EXERCISE DIRECTIONS> Can you transcribe the items from the line with "Where should I click to: Click the Cloneable" up to and including the line with "Close the left", reproducing each line exactly?

DATA FOR THIS TASK>
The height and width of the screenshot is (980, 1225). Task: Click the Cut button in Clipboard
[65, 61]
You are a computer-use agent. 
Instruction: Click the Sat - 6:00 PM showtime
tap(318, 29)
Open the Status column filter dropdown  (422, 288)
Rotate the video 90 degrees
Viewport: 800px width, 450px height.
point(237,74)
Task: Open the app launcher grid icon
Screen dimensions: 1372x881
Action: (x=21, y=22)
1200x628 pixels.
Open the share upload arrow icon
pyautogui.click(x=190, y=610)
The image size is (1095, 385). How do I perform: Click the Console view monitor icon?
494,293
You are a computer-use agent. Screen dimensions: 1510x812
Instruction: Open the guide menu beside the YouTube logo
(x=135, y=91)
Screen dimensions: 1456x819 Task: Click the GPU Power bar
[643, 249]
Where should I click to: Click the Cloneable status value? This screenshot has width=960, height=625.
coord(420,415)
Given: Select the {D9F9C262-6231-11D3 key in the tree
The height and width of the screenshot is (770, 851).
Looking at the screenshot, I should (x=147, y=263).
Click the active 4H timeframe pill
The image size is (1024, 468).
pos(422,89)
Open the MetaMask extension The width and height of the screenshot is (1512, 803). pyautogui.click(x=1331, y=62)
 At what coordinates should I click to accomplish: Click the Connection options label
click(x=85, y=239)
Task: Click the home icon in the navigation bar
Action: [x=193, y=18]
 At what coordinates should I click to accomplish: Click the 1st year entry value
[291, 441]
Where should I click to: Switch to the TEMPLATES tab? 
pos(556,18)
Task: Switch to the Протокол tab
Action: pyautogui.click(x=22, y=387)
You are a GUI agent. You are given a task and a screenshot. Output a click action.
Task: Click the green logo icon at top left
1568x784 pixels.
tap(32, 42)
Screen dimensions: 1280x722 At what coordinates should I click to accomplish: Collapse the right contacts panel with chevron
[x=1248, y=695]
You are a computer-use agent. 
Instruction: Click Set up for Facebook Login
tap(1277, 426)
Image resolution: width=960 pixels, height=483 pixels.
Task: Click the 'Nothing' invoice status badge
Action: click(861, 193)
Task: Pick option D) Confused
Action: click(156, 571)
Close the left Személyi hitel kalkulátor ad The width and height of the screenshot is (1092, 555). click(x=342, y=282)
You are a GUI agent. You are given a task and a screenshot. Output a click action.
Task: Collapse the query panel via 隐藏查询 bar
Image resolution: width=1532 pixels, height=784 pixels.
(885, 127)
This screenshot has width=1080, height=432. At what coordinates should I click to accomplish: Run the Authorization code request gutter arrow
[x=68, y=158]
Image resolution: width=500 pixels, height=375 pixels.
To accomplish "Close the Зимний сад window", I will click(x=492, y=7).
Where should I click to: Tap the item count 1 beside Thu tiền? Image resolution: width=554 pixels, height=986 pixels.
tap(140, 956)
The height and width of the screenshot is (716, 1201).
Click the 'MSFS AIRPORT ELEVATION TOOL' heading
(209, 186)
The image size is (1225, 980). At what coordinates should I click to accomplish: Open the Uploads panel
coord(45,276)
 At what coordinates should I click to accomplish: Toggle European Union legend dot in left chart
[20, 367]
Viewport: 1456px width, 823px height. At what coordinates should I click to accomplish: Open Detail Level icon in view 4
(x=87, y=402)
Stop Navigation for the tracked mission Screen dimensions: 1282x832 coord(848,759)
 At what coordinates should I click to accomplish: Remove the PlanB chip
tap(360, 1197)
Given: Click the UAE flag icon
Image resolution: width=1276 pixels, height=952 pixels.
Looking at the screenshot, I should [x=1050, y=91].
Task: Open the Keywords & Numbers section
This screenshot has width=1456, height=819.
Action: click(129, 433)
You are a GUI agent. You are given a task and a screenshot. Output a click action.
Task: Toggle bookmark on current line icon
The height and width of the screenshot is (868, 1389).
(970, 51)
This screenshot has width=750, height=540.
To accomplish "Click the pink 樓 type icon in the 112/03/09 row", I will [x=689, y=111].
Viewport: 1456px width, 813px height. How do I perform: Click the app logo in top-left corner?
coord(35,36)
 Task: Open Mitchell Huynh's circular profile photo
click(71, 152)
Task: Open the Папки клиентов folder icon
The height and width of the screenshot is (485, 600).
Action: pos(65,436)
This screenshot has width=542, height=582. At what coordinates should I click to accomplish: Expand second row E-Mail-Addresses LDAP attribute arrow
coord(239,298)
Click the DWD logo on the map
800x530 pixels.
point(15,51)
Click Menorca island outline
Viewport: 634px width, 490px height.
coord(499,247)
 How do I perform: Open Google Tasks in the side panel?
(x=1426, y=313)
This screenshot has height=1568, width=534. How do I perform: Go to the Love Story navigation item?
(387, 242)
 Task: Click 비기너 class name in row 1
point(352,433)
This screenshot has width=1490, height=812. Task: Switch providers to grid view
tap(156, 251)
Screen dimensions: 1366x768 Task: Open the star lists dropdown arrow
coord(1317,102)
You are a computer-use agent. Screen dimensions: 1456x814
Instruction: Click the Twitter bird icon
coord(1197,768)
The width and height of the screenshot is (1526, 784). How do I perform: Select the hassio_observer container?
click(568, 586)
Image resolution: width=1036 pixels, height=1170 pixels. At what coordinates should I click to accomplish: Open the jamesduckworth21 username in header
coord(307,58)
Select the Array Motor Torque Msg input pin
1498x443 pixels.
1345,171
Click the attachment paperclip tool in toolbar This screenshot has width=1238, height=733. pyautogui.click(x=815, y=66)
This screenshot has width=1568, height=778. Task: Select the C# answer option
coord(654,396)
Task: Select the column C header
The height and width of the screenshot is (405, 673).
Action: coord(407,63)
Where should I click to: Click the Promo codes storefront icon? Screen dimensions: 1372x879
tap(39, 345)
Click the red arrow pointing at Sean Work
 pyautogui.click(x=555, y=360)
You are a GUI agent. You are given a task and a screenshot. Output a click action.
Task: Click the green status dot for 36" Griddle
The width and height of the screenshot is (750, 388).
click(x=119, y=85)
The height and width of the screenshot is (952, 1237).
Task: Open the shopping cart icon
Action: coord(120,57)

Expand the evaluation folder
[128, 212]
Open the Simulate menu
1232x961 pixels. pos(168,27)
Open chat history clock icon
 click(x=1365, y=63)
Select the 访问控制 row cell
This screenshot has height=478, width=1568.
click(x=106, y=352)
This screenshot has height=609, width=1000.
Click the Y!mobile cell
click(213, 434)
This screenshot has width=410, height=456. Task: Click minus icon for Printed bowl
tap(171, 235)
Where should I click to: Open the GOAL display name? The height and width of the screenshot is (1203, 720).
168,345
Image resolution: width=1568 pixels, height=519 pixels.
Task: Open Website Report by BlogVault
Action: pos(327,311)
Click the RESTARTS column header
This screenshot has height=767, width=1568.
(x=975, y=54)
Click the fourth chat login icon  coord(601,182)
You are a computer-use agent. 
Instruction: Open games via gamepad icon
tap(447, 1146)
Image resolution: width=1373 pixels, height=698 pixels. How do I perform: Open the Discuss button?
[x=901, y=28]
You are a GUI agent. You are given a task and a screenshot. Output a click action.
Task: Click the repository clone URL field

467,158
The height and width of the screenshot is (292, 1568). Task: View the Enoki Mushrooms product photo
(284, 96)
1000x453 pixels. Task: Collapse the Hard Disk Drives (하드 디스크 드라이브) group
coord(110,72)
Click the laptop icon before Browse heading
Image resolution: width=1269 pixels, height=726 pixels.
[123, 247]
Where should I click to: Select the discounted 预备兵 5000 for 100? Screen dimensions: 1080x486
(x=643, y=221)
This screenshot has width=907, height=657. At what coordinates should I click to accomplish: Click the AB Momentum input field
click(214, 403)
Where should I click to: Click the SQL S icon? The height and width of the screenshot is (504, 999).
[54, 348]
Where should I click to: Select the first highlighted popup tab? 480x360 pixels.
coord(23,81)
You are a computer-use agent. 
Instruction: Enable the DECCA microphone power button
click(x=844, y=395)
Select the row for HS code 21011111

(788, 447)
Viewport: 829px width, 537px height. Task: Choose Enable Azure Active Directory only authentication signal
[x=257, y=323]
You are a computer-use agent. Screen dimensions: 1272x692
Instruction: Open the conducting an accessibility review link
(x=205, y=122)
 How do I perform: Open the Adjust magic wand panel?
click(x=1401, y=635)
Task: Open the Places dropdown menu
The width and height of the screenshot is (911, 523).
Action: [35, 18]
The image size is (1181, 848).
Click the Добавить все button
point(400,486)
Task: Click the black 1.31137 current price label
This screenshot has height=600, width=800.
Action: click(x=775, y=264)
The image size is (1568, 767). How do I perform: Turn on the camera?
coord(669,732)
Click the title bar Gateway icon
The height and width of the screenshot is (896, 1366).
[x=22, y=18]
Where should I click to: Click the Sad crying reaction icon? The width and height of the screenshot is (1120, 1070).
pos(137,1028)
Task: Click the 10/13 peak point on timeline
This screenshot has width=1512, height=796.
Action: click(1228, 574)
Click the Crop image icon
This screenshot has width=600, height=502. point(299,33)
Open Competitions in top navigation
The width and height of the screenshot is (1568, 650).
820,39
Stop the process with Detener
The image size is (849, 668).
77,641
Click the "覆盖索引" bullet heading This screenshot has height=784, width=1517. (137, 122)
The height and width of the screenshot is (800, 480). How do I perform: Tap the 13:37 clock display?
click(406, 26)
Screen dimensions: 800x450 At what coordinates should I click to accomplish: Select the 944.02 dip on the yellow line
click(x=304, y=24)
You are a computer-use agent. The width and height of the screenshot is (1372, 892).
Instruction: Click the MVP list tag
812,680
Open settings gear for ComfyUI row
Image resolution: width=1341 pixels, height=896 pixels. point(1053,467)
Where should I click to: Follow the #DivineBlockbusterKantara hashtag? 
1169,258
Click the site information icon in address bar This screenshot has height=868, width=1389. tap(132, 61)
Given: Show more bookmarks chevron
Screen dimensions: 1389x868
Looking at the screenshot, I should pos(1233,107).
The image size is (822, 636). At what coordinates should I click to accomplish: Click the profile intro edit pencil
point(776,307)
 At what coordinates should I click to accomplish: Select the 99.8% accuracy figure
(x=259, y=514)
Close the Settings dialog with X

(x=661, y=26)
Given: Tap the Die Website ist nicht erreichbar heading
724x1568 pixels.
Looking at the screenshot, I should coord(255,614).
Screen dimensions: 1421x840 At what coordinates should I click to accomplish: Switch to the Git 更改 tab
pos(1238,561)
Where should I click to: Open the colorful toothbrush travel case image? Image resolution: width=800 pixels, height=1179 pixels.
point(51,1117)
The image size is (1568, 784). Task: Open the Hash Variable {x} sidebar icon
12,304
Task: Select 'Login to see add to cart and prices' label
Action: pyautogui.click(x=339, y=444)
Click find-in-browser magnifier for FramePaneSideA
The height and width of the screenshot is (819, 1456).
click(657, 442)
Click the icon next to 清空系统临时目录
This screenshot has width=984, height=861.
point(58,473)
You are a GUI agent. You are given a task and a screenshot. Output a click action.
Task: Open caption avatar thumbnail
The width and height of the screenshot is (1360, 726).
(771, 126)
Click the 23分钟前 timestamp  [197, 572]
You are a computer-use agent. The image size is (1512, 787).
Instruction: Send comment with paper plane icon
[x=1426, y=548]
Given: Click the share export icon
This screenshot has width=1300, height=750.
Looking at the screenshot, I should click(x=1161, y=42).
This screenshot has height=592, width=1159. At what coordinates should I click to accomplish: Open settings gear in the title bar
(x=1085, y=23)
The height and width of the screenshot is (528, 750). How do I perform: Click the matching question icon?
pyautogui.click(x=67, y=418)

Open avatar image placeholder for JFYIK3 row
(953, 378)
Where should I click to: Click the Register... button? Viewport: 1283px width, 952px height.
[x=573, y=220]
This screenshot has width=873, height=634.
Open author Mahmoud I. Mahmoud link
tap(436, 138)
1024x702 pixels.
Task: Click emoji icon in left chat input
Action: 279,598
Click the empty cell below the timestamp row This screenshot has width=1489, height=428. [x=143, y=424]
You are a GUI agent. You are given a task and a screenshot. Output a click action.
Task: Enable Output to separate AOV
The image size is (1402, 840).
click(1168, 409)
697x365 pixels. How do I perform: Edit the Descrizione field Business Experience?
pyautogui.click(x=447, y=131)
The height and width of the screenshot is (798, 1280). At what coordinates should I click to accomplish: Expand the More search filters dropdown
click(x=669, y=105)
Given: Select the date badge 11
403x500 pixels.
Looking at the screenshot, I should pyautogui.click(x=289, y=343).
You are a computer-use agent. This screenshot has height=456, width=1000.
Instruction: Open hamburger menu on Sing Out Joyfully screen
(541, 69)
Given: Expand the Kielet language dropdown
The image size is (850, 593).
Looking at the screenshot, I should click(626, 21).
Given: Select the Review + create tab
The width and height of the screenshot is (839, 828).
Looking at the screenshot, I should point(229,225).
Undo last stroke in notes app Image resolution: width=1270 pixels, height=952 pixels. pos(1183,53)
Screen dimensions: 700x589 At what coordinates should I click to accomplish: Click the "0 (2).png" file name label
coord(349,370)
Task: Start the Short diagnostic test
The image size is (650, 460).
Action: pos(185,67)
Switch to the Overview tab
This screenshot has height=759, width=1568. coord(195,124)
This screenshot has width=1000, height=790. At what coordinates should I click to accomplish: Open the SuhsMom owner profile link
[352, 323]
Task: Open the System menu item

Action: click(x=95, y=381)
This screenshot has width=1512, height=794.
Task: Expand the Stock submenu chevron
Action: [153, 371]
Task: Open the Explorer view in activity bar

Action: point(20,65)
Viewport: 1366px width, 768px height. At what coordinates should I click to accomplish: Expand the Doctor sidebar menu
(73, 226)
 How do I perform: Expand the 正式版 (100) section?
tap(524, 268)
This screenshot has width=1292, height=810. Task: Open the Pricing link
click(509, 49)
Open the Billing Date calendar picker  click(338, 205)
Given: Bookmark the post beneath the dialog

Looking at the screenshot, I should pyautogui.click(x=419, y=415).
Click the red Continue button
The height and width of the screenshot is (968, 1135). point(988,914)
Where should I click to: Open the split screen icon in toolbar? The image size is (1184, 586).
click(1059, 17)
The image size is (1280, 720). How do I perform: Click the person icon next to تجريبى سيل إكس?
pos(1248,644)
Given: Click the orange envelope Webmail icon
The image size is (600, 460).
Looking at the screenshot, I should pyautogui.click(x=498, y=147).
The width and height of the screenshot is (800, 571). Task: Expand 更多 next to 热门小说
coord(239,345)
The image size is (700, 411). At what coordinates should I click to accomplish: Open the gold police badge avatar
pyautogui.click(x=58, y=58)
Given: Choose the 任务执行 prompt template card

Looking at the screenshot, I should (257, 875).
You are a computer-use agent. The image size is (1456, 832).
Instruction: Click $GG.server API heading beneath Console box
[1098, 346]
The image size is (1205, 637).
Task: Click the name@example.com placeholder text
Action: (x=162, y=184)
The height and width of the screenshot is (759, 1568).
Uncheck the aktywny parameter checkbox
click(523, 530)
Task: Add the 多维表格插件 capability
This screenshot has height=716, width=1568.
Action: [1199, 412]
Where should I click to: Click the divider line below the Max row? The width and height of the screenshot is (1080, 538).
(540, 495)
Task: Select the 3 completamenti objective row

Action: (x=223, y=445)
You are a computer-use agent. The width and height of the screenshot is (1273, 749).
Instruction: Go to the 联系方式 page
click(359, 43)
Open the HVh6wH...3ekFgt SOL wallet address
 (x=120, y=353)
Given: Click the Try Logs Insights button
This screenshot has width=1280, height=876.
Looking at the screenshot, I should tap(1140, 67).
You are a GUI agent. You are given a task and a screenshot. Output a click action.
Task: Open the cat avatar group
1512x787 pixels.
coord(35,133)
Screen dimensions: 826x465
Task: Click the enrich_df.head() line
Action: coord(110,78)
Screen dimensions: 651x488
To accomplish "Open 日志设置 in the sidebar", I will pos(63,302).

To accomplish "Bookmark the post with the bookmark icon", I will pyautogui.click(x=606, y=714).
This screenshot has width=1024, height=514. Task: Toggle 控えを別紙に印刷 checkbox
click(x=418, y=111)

ANSWER TO THE EXERCISE>
Where should I click to: Click the Cloneable status value? This screenshot has width=960, height=625.
coord(420,415)
Given: Select the {D9F9C262-6231-11D3 key in the tree
The height and width of the screenshot is (770, 851).
Looking at the screenshot, I should (x=147, y=263).
Click the active 4H timeframe pill
The image size is (1024, 468).
pos(422,89)
Open the MetaMask extension The width and height of the screenshot is (1512, 803). pyautogui.click(x=1331, y=62)
 At what coordinates should I click to accomplish: Click the Connection options label
click(x=85, y=239)
Task: Click the home icon in the navigation bar
Action: [x=193, y=18]
 At what coordinates should I click to accomplish: Click the 1st year entry value
[291, 441]
Where should I click to: Switch to the TEMPLATES tab? 
pos(556,18)
Task: Switch to the Протокол tab
Action: pyautogui.click(x=22, y=387)
You are a GUI agent. You are given a task and a screenshot. Output a click action.
Task: Click the green logo icon at top left
1568x784 pixels.
tap(32, 42)
Screen dimensions: 1280x722 At what coordinates should I click to accomplish: Collapse the right contacts panel with chevron
[x=1248, y=695]
You are a computer-use agent. 
Instruction: Click Set up for Facebook Login
tap(1277, 426)
Image resolution: width=960 pixels, height=483 pixels.
Task: Click the 'Nothing' invoice status badge
Action: click(861, 193)
Task: Pick option D) Confused
Action: click(156, 571)
Close the left Személyi hitel kalkulátor ad The width and height of the screenshot is (1092, 555). click(x=342, y=282)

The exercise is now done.